ABL1‒YAP1 axis in intestinal stem cell activated by deoxycholic acid contributes to hepatic steatosis.

BACKGROUND: Yes-associated protein 1 (YAP1) regulates the survival, proliferation, and stemness of cells, and contributes to the development of metabolic dysfunction associated fatty liver disease (MAFLD). However, the regulatory role of intestinal YAP1 in MAFLD still remains unclear. METHODS: Terminal ileal specimens were used to compare intestinal YAP1 activation in patients with and without MAFLD. Mice targeted for knocking out YAP1 in the intestinal epithelium were fed a high-fat diet (HFD) for 8 consecutive weeks. In a separate group, the mice were fed an HFD supplemented with the bile acid binder cholestyramine (CHO) or a low-fat diet with deoxycholic acid (DCA). Immunofluorescence, Immunohistochemistry, Western blot, RT-qPCR, ELISA, 16S rDNA sequencing, tissue and enteroid culture techniques were used to evaluate the effects of an HFD or DCA on the gut‒liver axis in mice or humans.

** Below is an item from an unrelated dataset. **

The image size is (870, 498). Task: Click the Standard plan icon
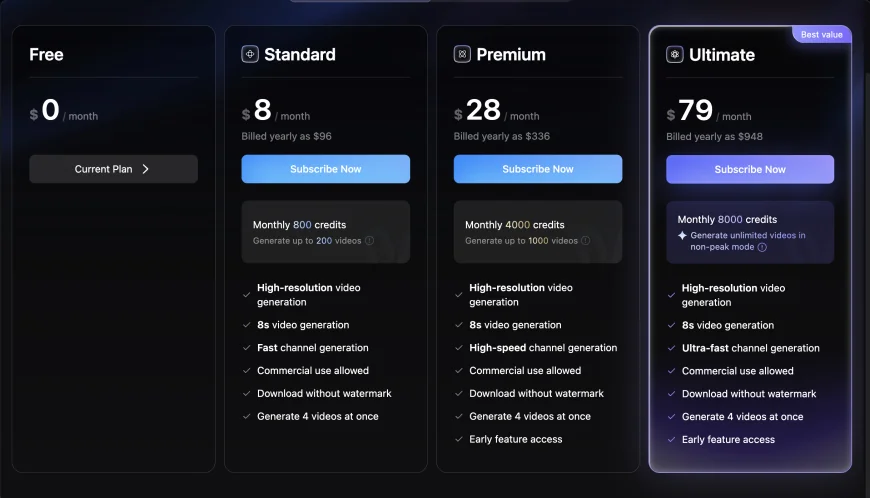250,54
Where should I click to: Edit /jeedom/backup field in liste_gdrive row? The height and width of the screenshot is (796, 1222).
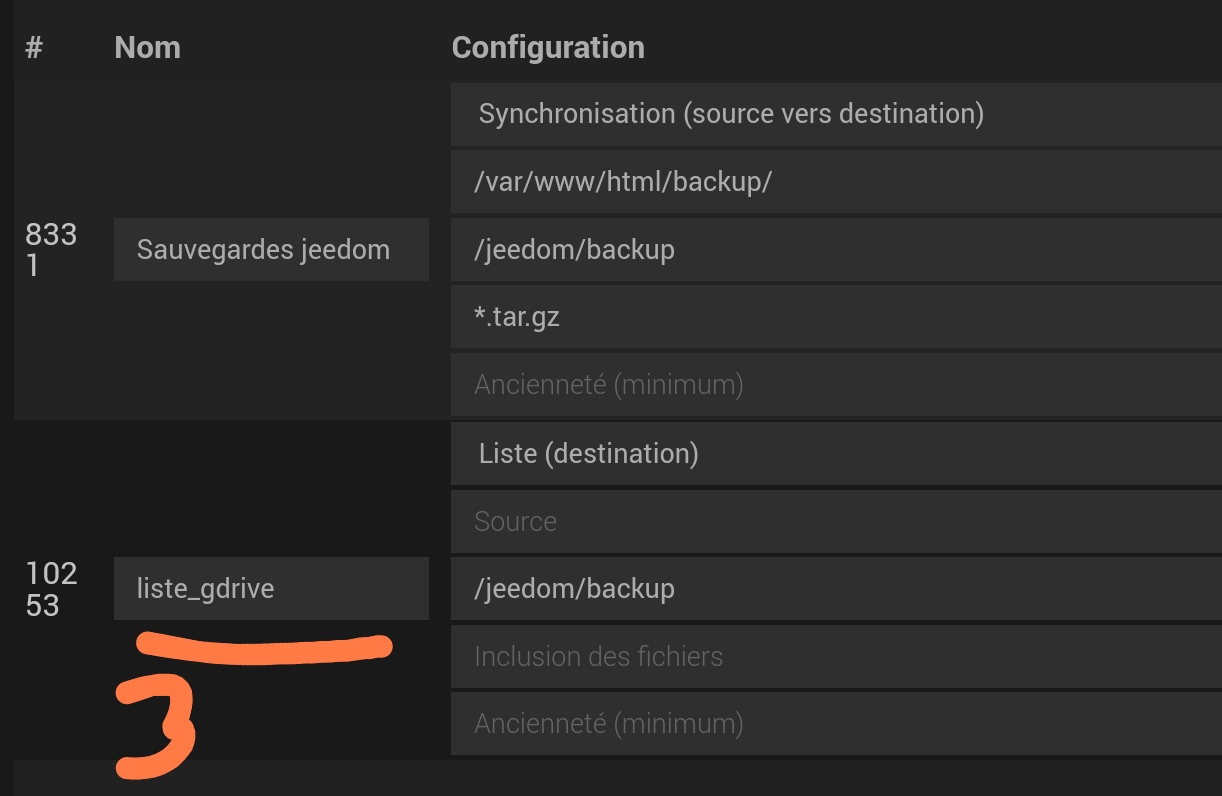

RESULTS: Intestinal YAP1 was activated in both humans with MAFLD and mice fed an HFD. In in vivo studies, YAP1 knockout in intestinal epithelial cells of mice alleviated the hepatic steatosis induced by an HFD, and mitigated the adverse effects of HFD on the gut‒liver axis, including the upregulation of lipopolysaccharide (LPS) and inflammation levels, enrichment of intestinal Gram-negative bacteria, and inhibition of intestinal stem cell (ISC) differentiation into the goblet and Paneth cells. High-fat feeding (HFF) produced high concentrations of DCA. The consumption of DCA mimics these HFF-induced changes, and is accompanied by the activation of Abelson tyrosine-protein kinase 1 (ABL1) and its direct substrate, YAP1, in the terminal ileum. In vitro studies further confirmed that DCA upregulated the tyrosine phosphorylation of YAP1(Y357) in ISC by activating ABL1, which inhibited the differentiation of ISCs into secretory cells. CONCLUSIONS: Our findings reveal that the activation of the ABL1‒YAP1 axis in ISCs by DCA contributes to hepatic steatosis through the gut‒liver axis, which may provide a potential intestinal therapeutic target for MAFLD.